Especially if you live a long way from Charleston, contact Legal Aid to see if we can represent you at the Board of Review meeting. It is SO IMPORTANT to make sure your case is presented clearly and effectively at the Board level.
Usually within about one to three weeks after the Board discussion, they will mail you a written decision in your case. Either side has the right to file a further appeal. However, the next appeal has to go the Intermediate Court of Appeals. So it is much more difficult.
What comes after the board of review decision? Is that when the case has to go to court?
The next appeal step goes to the Intermediate Court of Appeals.
The deadline to file an appeal in court is 30 days from the date the Board of Review decision was mailed. The appeal must be actually filed in the office of the Intermediate Court of Appeals Clerk’s Office by the end of the 30th day. If you put it in the mail on the 30th day, that is not good enough.
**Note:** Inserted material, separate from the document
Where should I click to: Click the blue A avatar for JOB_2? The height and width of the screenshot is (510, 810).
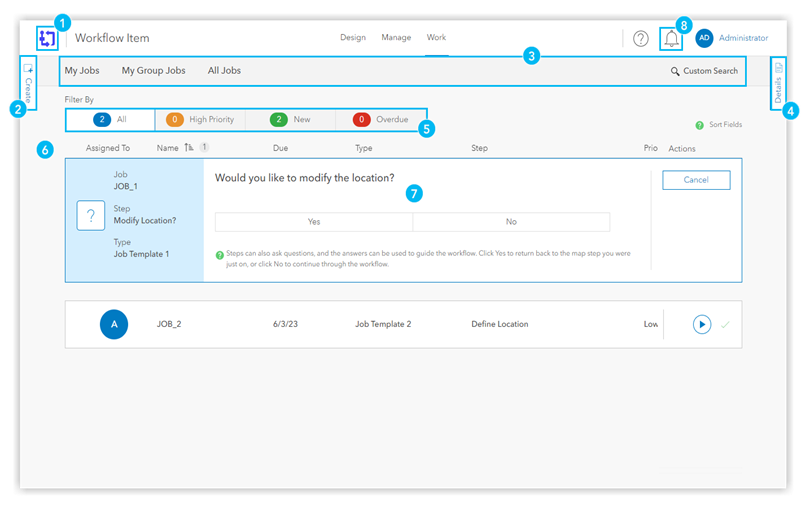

The Court is not legally permitted to allow anyone to file a “late appeal.” No matter how good their reason might be, the Court simply does not have authority to permit a late appeal.
There is a substantial fee to file an appeal. If you cannot afford to pay the fee, you can ask for a Fee Waiver Affidavit. You will need to fill out a lot of information about your household income and property. You will have to provide a document to verify each type of income that you list on your affidavit. The Clerk’s Office will decide whether you qualify for a fee waiver. All of this must be completed before the end of the 30th day after the date the Board of Review decision was mailed.
In the Intermediate Court, the process will slow down dramatically. It will likely take much longer to get a decision.
If you want to file an appeal to the Intermediate Court of Appeals, you should apply for help from Legal Aid or another lawyer as soon as possible after getting the unfavorable Board of Review decision. A lawyer will need time to evaluate all the evidence in your case and decide whether you have an appeal worth handling.